Output all entries verbatim, dropping pictures.

--- START ---

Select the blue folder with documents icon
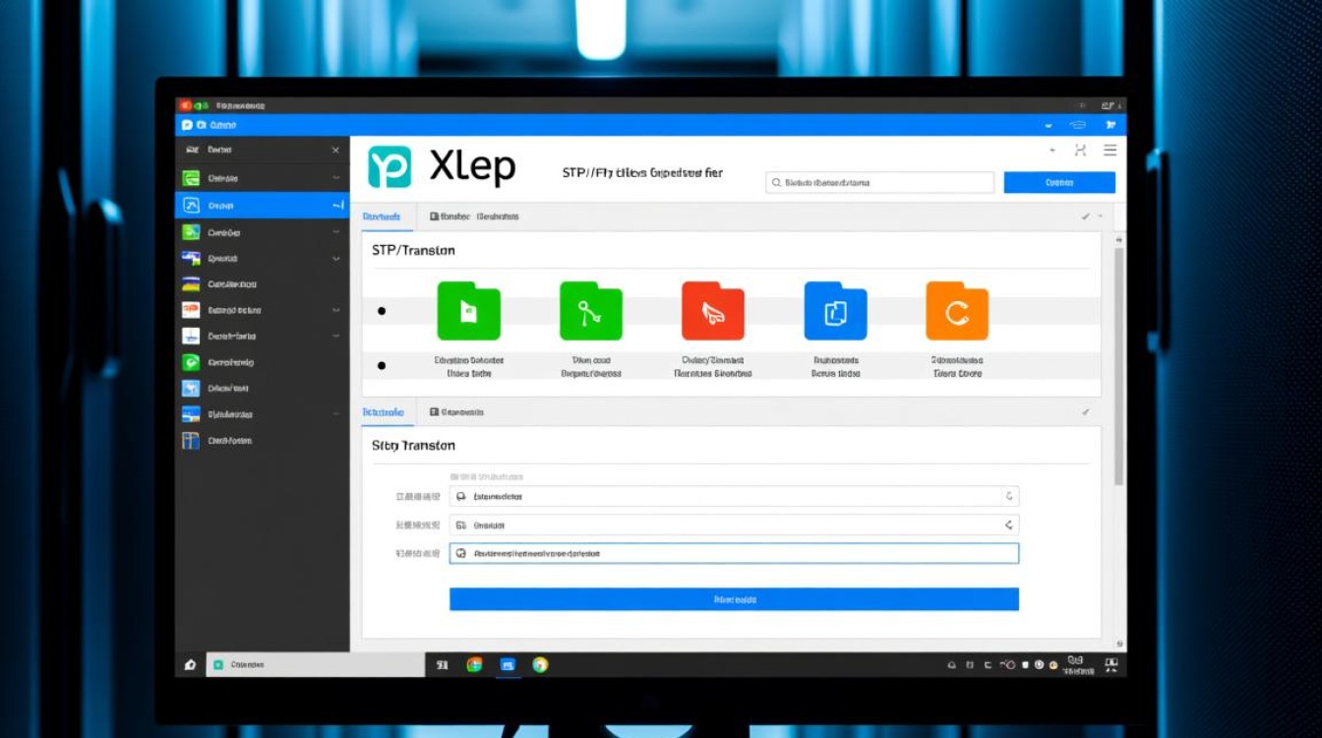The image size is (1322, 738). tap(835, 312)
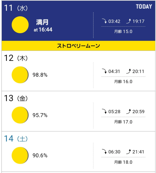156x173 pixels.
Task: Click the 98.8% moon phase icon
Action: pos(20,75)
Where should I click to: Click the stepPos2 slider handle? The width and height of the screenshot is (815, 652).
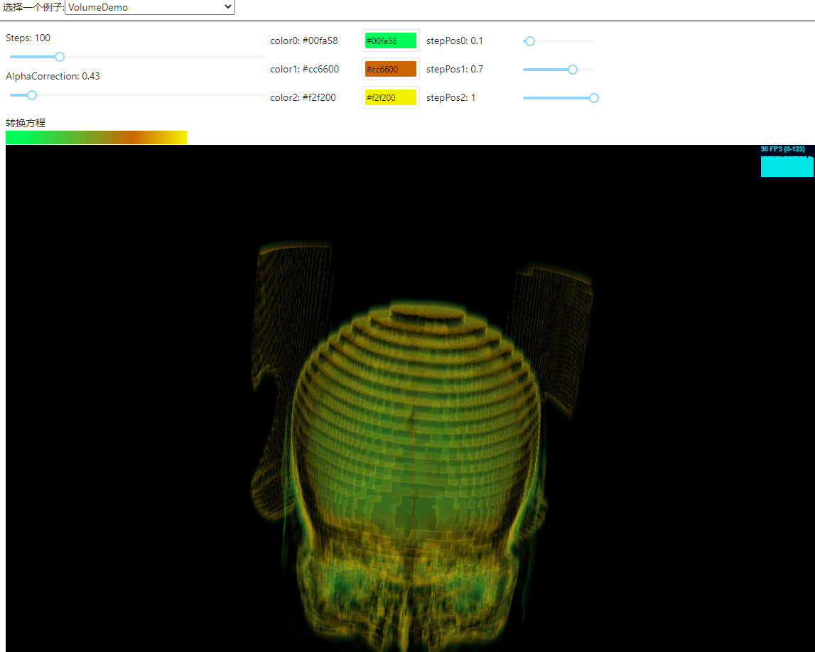[594, 98]
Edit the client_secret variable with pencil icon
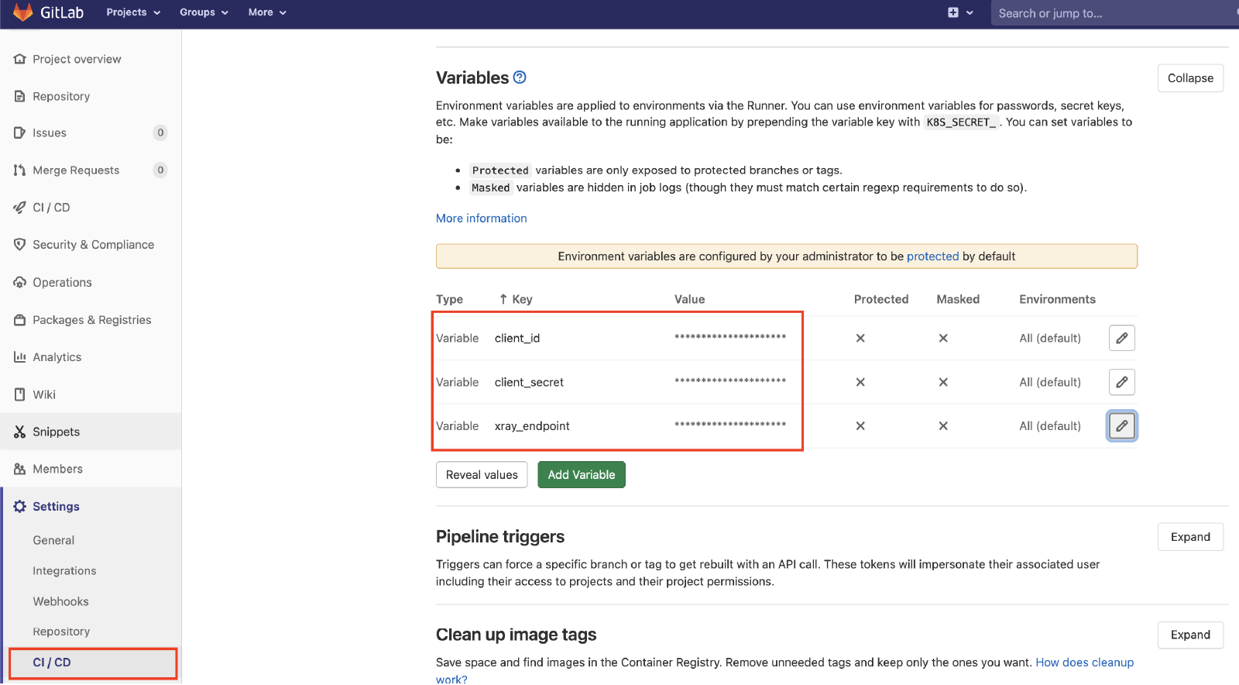 click(x=1121, y=382)
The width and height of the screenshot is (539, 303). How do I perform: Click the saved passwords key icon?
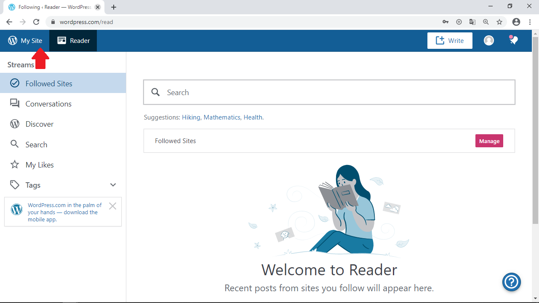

--- END ---

Output of the task
Select the blue folder with documents icon
The image size is (1322, 738). tap(835, 312)
156x173 pixels.
Task: Click the 98.8% moon phase icon
Action: pos(20,75)
Where should I click to: Click the stepPos2 slider handle? The width and height of the screenshot is (815, 652).
[594, 98]
Edit the client_secret variable with pencil icon
 click(x=1121, y=382)
The width and height of the screenshot is (539, 303). How do I perform: Click the saved passwords key icon?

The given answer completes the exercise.